The shutdown at the Morton Jaffray Water Treatment Plant was ostensibly to increase capacity to a point whereby the city authorities will now be able to supply 550 mega litres out of the daily requirement of 800 mega litres.
The Town Clerk claims that the ongoing refurbishments will see the western suburbs get water by the 25th of this month while the northern suburbs will enjoy a couple more days of running water.
The refurbishment will see the replacement of old pumps and pipes and we are told that the new pumps will increase capacity while cutting down electricity usage by 50 percent. All this sounds wonderful and if a fraction of it comes to pass, then we can only applaud the city authorities and encourage them to keep up the good work.
But we can be forgiven for our ambivalence which forces us to really question if any of the promised improvements will be delivered.
The water woes of Harare have been ongoing for more than a decade and seemingly getting worse with each day. This has not hindered the city executives from paying themselves undeserved huge salaries and driving expensive cars while the residents must get water where they can.
Ineptitude and lack of clear direction seems to mean that the Kunzvi Dam project will remain a subject for dreams and visions in our lifetime.
An attempt at replacing old pipes some time back seems to have inexplicably run out of steam. So we continue to have burst pipes pumping hundreds of mega litres of treated water into the ground somewhere in the city every day.
Presumably the cost of this wastage is being palmed off onto the hapless ratepayer.
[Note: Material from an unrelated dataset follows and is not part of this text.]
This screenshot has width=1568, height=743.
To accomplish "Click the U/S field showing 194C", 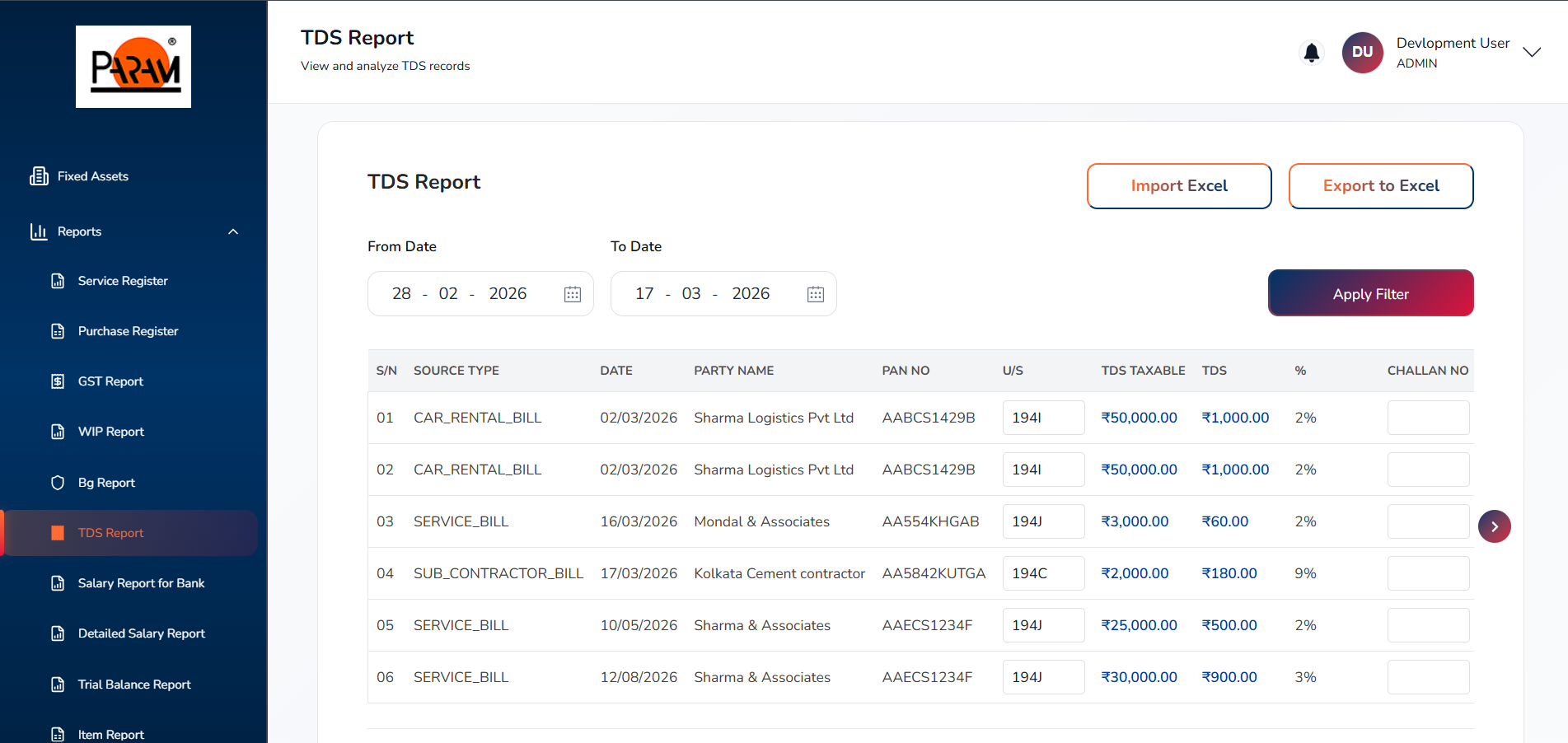I will [1042, 573].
Another worry is that we are hearing of attempts to increase quantity and absolutely nothing about the quality. The liquid that has been coming out of the taps smells terrible, has blackish sediments that settle into a revolting slimy sludge at the bottom of any container or rises as an equally unpalatable scum when the water is heated.
Those with an option do not drink the city water, even if it occasionally trickles out of their faucets. But there are many people who cannot afford to find alternatives for acceptable potable water and the city must supply water of unquestionable standard.
The shutdown coincided with dry skies over the capital city so people could not harvest rain water to offset the dry taps.
We hope the dry taps did not spike cases of diarrhoeal diseases.
If water reticulation is really to improve because of the shutdown, then it would have been worth all the inconvenience. But we wait to see.